Mann, who is speaking at the We Are Wearables event in Toronto on Thursday, has been wearing some form of a computer on his body since the 1980’s, with a crude workmanship purposed for utility, not aesthetics. As a teenager, he volunteered at a local television repair shop, where the love of technology, and the invisible, intangible signals they produced, took hold. “I started strapping all sorts of equipment to my body, and building powerful backpack-based television receivers with vacuum tubes, and simple logic circuits made with stepping relays and other parts from an old surplus automatic telephone switching equipment,” he says.

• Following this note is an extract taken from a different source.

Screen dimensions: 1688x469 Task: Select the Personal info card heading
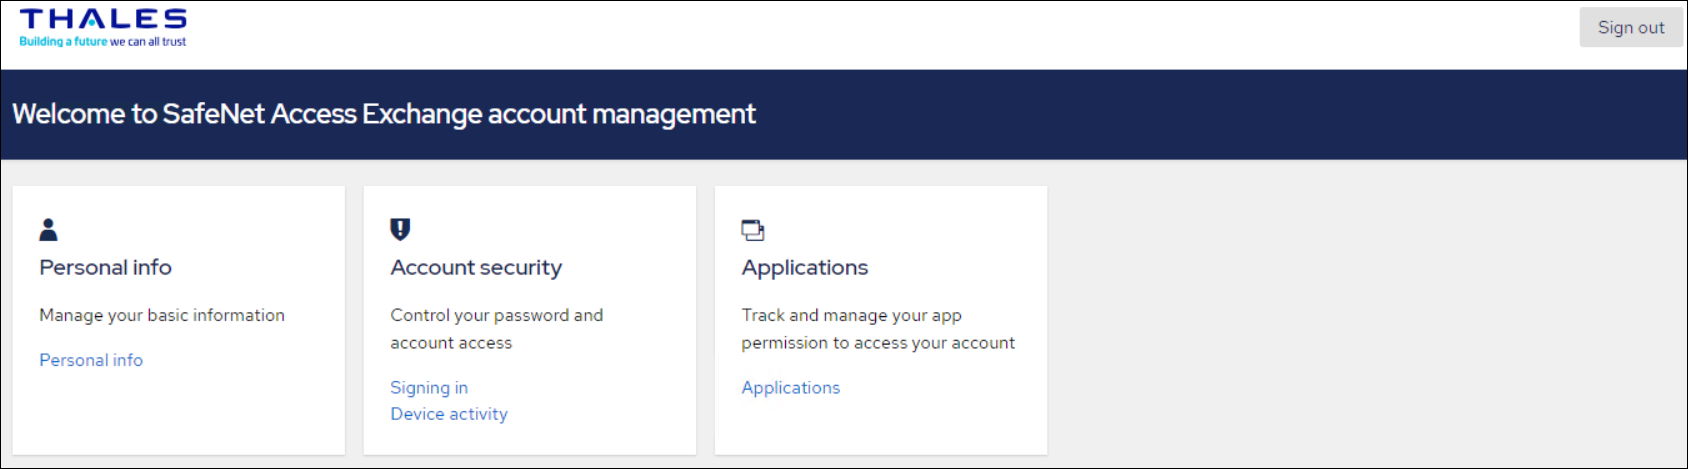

“The future of AR is all of reality,” Papagiannis explains. When asked why most of AR thus far has focused on gaming, she says that it is because gaming is a good place to start. “Gaming focuses on storytelling and experimental design, so it’s a natural medium for augmented reality to explore.” But beyond gaming Papagiannis says we need to get past the gimmickry and deliver experiences. “The new AR will be about a combination of wearable technology, various sensors, big data, and machine learning to give us a deeper and richer understanding of the world around us.”
The immediate benefit of something like Meta, or Google Glass, or anything tied to a heads-up display, is the distillation of additional information in ways that don’t disconnect us from the environment. Todd Revolt, Meta’s Director of Strategic Alliances, pointed out that phones and other wearables interfere with the way we interact with other people; during the interview, he said, I was constantly looking down at my phone to tap out short notes, which made him feel like I was less engaged.
Myopia aside – this is my job, after all – when eye-based wearables become unobtrusive and portable enough to fit in, aesthetically and culturally, with everyday fashion, we’ll begin relying less on those short glances away. Smartwatches already purport to give us time back from our phones; Google Glass, for all its distracting missteps, had the fundamentals correct.
That’s where we are in the lifecycle of augmented reality: the fundamentals are there, as is the funding. We just need to get people comfortable with the idea of adding that extra dimension, that sixth sense. Because, as Work told me, this computing shift is coming, whether we like it or not.